[Data extracted from a collection]
==================================================
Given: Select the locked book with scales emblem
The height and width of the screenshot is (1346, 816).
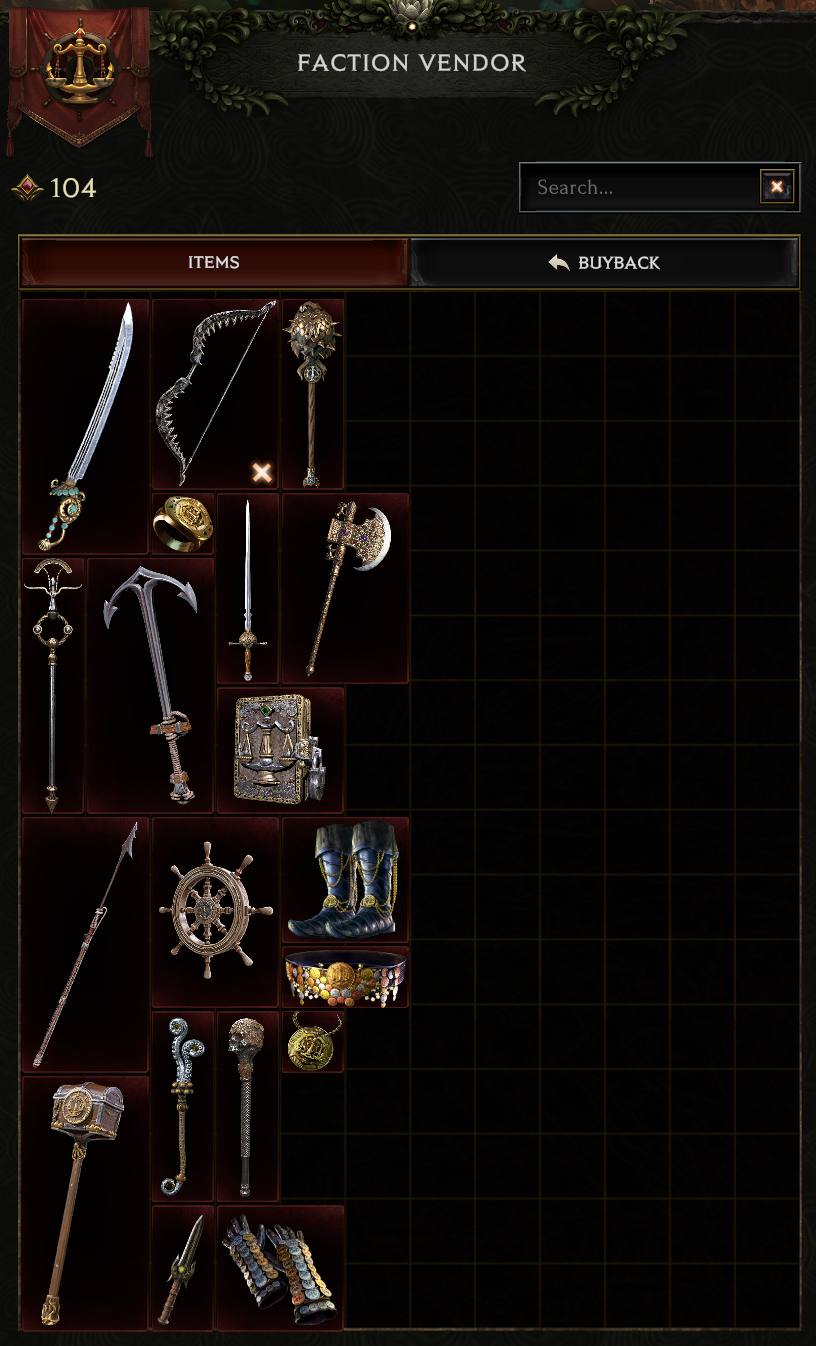Looking at the screenshot, I should tap(281, 750).
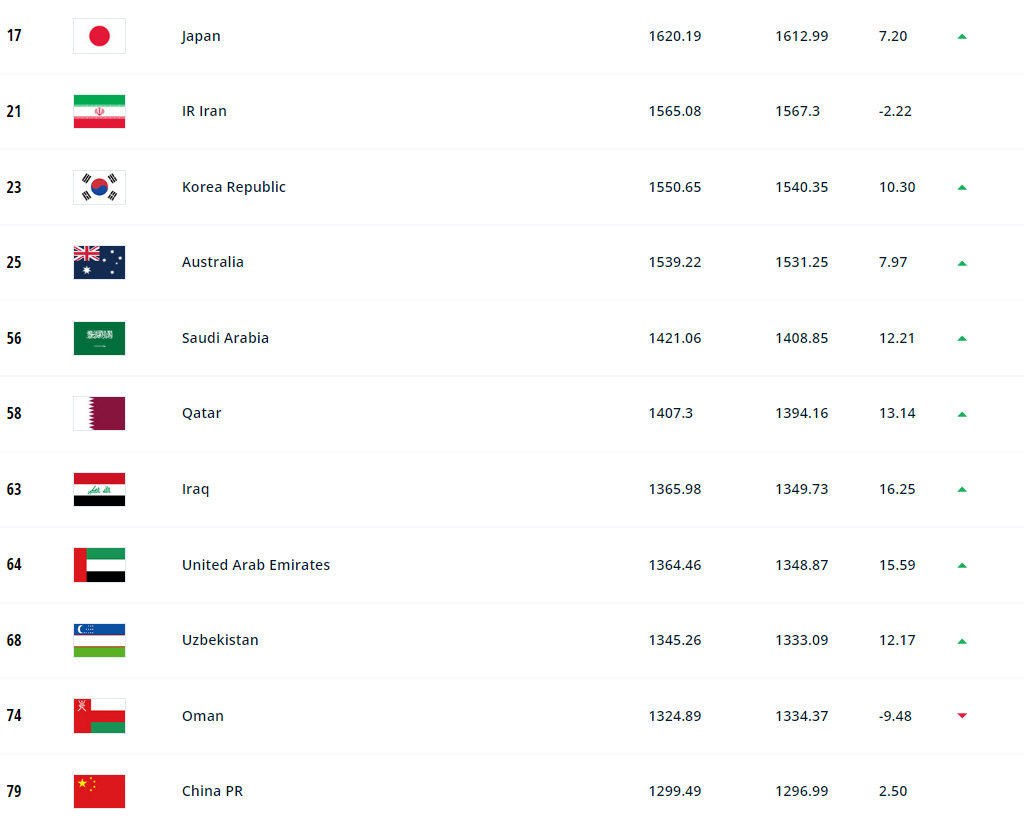Click the Saudi Arabia flag icon
Screen dimensions: 1024x827
pos(99,338)
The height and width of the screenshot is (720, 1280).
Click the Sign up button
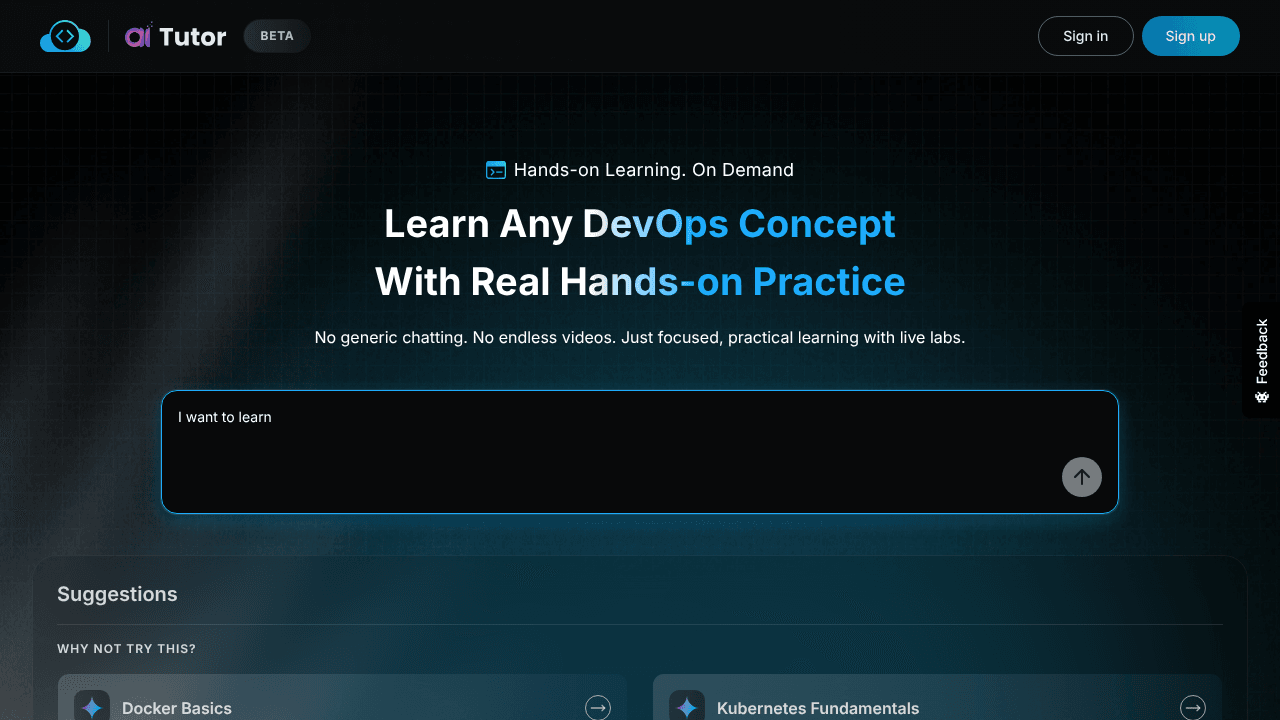point(1191,36)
==================================================
Pictures stay out of the copy. Reproduce exactly the lines from the one containing "The height and width of the screenshot is (1346, 816)." through the last line of the records above, both included.

The height and width of the screenshot is (1346, 816).
Looking at the screenshot, I should tap(281, 750).
Click the Saudi Arabia flag icon
Screen dimensions: 1024x827
pos(99,338)
The height and width of the screenshot is (720, 1280).
Click the Sign up button
point(1191,36)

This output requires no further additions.